Eduardo Guillermo Carrasco Pirard (born July 2, 1940) is a Chilean musician, university professor of philosophy, author, and one of the founders of the Chilean folk music group Quilapayún - and the group's musical director from 1969 to 1989.

==Biography==
Carraco was born in Santiago. He studied at the elite José Victorino Lastarria Lyceum in Santiago and then entered the Pontificia Universidad Católica de Chile to study philosophy; he subsequently travelled to Germany to study at the Ruprecht Karl Universitat of Heidelberg. In 1964 he returned to Chile to continue his study of philosophy at the University of Chile and in 1965 he forms the musical ensemble Quilapayun with his brother Julio Carrasco and his friend Julio Numhauser.

Carrasco completed his formal study of philosophy in April 1970 when he submitted a thesis on Friedrich Nietzsche and the Jews: Reflections on the misrepresentation of a thought; he then commenced to study music at the National Conservatorium of the University of Chile until the Chilean military coup of September 11, 1973.

The years following the military coup saw Carrasco involved primarily in artistic and political projects. After the coup Quilapayún becomes the voice of the Chilean resistance and Carrasco tours with the ensemble which performs in the venues in the world, including, Carnegie Hall, Royal Albert Hall, the Olympia in Paris and in the Tokio Centre.

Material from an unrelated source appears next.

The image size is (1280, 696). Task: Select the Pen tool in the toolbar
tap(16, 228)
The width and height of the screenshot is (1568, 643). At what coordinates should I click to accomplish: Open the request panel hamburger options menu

A virtuoso of the quena and wind instruments and a distinctive bass vocalist of the group. He appeared as solo vocalist in many of the group's recordings, among them “Pregon Inicial” of the Cantata Santa María de Iquique; “Con el alma llena de Banderas” of the El pueblo unido jamás sera vencido album; and "Canción para Víctor Jara". From the beginning he proved himself as a composer with pieces such as “El canto del cuculi” and “La cueca triste” - co-jointly with Víctor Jara – and later after acquiring formal training in the field of music he created some of the most significant work of the group, such as “Vals de Colombes”, “Elegia al Che Guevara”, “Ausencia” with Rodolfo Parada, ”Canción de la esperanza” and “Luz negra”. Carrasco forged the concept of “La revolucion y las estrellas”/(The revolution and the stars) which signified an evolution in the alignment of Quilapayún.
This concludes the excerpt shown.